Let $\mathbb{V}$ be any vectorial space over a field $K$. Define $T^k\mathbb{V}:=\underbrace{\mathbb{V}\otimes \mathbb{V}\otimes\cdots\otimes\mathbb{V}}_{k-times}$, where $T^0\mathbb{V}=K$.

Define the tensorial algebra $T(\mathbb{V}):=\bigoplus_{k=0}^{\infty}T^k(\mathbb{V})=K\oplus\mathbb{V}\oplus(\mathbb{V}\otimes\mathbb{V})\oplus\cdots$.

Multiplication on $T(\mathbb{V})$ is determinated by the canonical isomorphism $T^k(\mathbb{V})\oplus T^j(\mathbb{V})\rightarrow T^{k+j}(\mathbb{V})$, so $T(\mathbb{V})$ is naturally a graded algebra.

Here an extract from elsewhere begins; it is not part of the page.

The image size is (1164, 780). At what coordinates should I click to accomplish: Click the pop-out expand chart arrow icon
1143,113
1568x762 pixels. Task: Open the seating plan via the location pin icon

Define exterior algebra (and here is my doubt) $\bigwedge(\mathbb{V})$ over a $K$-vector space $\mathbb{V}$ as the quotient algebra of the tensorial algebra $T(\mathbb{V})$ by the two sided ideal $I$ spanned by the elements of the form $x\otimes x$ with $x\in\mathbb{V}$,

$\bigwedge(\mathbb{V}):=\dfrac{T(\mathbb{V})}{I}$

My question is, first of all how are specifically the elements of $I$? It is a subspace of $T(\mathbb{V})$.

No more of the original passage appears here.